Last week that mower suffered multiple failures.
One of the cutting blades fractured, causing significant vibration. The muffler fell off (hell, they only last 18 years?), the spring in the recoil starter snapped and the wheels are really wobbly again. The governor is also not working properly so I've been mowing at about 5,000 RPM -- which is kind of scary.
Considering that the amortised cost of this mower (including repairs) has been about $5 per year, I figured that maybe it was time to replace it with something a little more modern and pretty, so I checked out the options.
I could buy a horrible little $250 mower from The Warehouse but I really don't think that would last the warranty period and they're so damned small that it would take me twice as long to cut the same amount of grass.
A more capable mower is not cheap. In fact, you can pay a *lot* of money for a reputable "brand name" mower these days -- and what real benefit would I be getting for that money?
So I decided to just buy another muffler, a new set of blades and (eventually) replace the wheels. I can still start the mower by manually winding the recoil mechanism back and since it starts first-time every time, that's not a hassle. I will take the cover off and pull out all the grass that has caused the governor to stick as well.

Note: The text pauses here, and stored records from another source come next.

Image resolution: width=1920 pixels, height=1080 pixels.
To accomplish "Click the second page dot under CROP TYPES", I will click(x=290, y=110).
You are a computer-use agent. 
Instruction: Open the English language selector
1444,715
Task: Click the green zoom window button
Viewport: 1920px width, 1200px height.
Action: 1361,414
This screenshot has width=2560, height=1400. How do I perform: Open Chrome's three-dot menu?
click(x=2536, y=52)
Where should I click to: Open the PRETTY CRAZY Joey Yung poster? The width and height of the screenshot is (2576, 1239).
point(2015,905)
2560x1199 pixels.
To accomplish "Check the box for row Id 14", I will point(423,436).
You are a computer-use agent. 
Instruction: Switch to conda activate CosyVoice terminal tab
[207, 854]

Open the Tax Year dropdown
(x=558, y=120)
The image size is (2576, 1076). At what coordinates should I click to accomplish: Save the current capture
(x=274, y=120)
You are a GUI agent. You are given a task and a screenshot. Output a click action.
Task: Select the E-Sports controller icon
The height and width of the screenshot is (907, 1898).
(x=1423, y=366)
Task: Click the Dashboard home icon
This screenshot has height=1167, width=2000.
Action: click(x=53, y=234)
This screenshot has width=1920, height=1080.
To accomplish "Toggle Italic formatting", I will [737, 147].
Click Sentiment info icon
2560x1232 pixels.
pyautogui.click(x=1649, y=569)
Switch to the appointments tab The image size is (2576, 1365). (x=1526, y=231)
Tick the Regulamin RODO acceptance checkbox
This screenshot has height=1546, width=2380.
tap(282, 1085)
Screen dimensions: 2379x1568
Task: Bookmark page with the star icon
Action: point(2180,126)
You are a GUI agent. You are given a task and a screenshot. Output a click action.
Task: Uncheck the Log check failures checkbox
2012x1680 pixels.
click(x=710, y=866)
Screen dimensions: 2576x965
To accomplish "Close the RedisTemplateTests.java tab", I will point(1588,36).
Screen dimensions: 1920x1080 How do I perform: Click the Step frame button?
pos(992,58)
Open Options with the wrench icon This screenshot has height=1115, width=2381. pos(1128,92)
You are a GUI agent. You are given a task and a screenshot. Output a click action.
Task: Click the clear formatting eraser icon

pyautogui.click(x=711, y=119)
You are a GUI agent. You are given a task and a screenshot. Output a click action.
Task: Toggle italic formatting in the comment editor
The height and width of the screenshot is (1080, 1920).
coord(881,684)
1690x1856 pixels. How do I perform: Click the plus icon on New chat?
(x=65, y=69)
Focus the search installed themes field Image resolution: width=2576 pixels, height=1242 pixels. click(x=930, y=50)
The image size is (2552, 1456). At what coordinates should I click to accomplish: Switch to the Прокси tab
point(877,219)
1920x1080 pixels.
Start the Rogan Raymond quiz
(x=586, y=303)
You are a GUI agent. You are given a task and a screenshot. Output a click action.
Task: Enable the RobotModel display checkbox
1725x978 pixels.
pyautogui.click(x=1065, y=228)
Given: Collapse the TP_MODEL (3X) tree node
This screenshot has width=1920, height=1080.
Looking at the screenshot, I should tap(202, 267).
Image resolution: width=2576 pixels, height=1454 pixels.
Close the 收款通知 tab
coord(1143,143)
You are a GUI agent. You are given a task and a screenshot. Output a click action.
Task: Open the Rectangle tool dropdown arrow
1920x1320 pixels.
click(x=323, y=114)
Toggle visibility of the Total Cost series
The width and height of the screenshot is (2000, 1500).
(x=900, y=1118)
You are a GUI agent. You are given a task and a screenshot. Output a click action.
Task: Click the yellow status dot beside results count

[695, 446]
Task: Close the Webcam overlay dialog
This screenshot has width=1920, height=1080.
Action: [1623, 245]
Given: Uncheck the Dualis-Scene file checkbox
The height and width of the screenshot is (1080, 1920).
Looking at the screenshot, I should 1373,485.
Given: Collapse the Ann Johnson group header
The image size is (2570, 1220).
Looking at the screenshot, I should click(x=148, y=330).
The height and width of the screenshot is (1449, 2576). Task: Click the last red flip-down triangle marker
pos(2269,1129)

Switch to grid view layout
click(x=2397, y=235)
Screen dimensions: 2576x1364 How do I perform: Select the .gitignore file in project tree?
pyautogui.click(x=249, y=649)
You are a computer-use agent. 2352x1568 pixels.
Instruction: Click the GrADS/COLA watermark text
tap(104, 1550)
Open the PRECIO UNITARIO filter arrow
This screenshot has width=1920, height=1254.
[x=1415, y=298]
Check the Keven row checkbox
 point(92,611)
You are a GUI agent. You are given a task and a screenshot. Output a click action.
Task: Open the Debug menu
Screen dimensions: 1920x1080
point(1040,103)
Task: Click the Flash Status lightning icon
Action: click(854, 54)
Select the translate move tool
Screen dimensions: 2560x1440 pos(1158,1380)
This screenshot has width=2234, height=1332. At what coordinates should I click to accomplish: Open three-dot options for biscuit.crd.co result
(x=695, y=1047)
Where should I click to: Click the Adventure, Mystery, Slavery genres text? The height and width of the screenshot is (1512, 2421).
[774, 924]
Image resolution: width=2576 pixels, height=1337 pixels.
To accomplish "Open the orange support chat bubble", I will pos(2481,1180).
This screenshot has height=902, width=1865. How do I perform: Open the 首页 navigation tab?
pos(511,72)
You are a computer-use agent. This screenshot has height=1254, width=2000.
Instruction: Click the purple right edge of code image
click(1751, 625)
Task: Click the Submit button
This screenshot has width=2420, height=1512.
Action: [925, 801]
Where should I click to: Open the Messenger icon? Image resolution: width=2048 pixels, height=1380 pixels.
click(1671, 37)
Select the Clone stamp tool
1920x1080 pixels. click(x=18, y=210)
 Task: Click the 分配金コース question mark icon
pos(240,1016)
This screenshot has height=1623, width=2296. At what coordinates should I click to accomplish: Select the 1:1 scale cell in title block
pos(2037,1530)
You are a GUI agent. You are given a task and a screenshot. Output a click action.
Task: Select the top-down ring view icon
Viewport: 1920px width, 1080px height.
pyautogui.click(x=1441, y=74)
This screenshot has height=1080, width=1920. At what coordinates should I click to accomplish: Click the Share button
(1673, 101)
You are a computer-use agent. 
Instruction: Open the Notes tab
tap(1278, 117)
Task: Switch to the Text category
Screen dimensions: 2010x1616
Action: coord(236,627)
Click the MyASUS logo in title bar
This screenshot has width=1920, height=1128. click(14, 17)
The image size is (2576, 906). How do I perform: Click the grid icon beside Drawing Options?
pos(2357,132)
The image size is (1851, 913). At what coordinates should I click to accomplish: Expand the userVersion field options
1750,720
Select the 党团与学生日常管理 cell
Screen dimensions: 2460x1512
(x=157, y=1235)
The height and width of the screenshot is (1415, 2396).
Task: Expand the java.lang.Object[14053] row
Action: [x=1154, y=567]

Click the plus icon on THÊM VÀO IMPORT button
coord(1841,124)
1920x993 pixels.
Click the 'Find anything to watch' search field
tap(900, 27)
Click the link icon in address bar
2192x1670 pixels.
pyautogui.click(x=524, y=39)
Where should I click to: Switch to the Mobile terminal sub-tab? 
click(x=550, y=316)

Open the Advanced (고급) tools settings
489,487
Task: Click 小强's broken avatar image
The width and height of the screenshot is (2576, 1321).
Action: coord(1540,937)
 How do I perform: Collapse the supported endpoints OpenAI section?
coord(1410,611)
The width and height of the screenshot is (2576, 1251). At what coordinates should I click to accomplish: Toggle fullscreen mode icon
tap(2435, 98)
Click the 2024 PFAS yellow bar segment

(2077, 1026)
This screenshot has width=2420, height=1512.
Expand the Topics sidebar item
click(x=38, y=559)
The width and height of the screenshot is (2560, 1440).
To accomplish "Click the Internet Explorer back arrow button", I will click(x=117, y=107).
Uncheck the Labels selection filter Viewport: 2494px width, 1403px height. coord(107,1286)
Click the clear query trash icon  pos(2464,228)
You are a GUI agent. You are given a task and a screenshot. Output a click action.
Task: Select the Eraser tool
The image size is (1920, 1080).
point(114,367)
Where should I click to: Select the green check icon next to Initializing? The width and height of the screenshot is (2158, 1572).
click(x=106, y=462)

So, for less than a third the price of the cheapest (and worst) new mower on the market, my old Masport will gain a new lease on life. In fact, I expect it will now outlast me. What's more, there's a deep satisfaction that comes from not having to take a lump of metal to the dump and pay for its disposal whilst also forking out big money for something new and shiny.
I wonder however, how long our ability to fix even the most basic mechanical gear will last.
When I was a pimply-faced youth, I spent huge amounts of time working on my car. Sometimes out of necessity and sometimes just for fun. Back in those days, cars were easy to work on and required just basic tools like spanners, a socket set and a torque wrench. Today however, things are much, much different. The first tool any amateur mechanic needs is an ODB scanner to diagnose any problems. Then they'll probably need inordinate amounts of time, patience and skill just to get at the inevitably faulty timing sensor or other faulty bits burried deep in the engine-bay where only those with super-tiny hands and the right "special tool" can venture.
In fact, I see that Haynes, the car manual people, are stopping publication of their legendary car maintenance books. These books were the mainstay of many a DIY mechanic but Haynes have said that modern cars just aren't user-serivicable any more so there's no demand for their product.
And that's where we're headed I'm afraid.
Even the most mundane and otherwise quite repairable products will soon be not worth repairing -- because it's cheaper, easier and probably more convenient to simply replace them with the latest flash-Harry version.
That has to be a tragedy for those of us who actually enjoy getting our hands dirty and saving the planet in a very practical way.
Do you enjoy fixing stuff -- or are you a fan of the new culture of "throw-away and replace"?